Public Participation and the Open Government Directive
Last week, U.S. Chief Technology Officer Aneesh Chopra and Chief Information Officer Vivek Kundra held a live webcast to announce the Obama Administration's Open Government Directive (pdf).
The directive requires executive departments and agencies to meet 45, 60, and 120-day benchmarks in creating frameworks, plans and flagship initiatives for open government. The directive's bywords are transparency, participation and collaboration.
Here is a survey of the mixed reactions I've seen.
GovFresh gathers a selection of glowing responses, including one from Carl Malamud of Public.Resource.Org: “This is great. No equivocating, vacillating, hemming, or hawing.

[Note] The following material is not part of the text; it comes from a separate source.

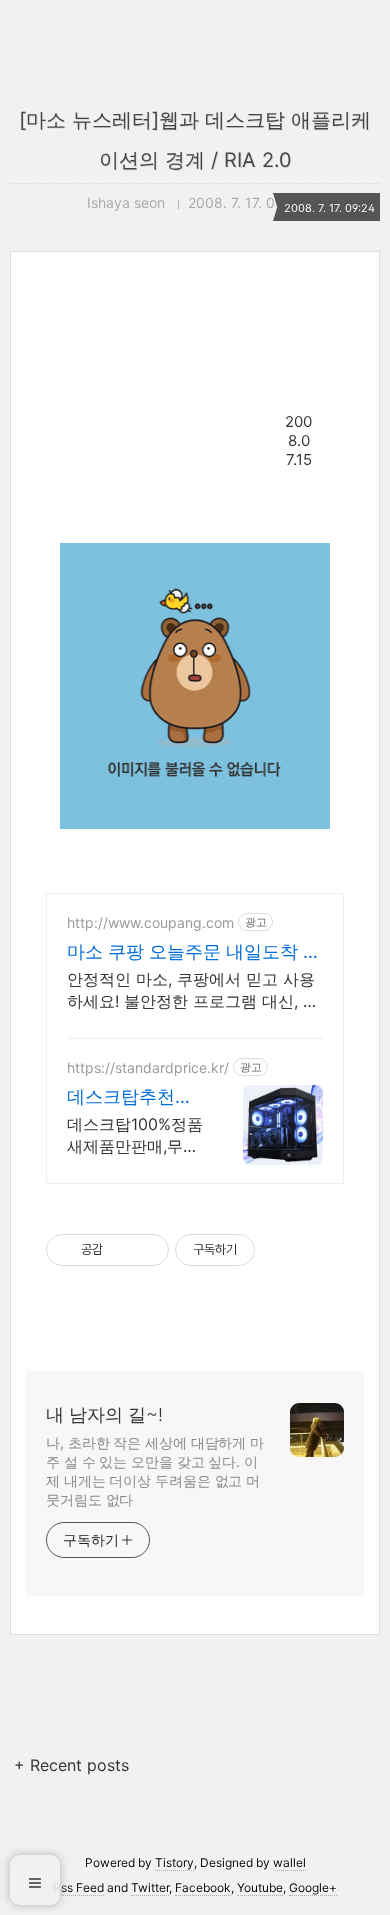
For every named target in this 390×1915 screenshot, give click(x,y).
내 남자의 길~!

This is all good, big thumbs up to the folks that made this happen.”
Intellitics notes that the directive's emphasis is clearly on transparency, rather than participation.
Meredith Fuchs wonders whether there is "more than rhetoric" in the directive, but also notes that "this is the most significant effort of which I am aware to open up our government to the light of day."
Andrea DiMaio flat out calls the directive disappointing.
On the NCDD (National Coalition for Dialogue & Deliberation) discussion list, Barnett Pearce notes that vision of openness expressed in the directive falls mostly to the left on the IAP2 (International Association for Public Participation) spectrum. The spectrum (pdf) describes qualities of participation, from informing to involving and empowering.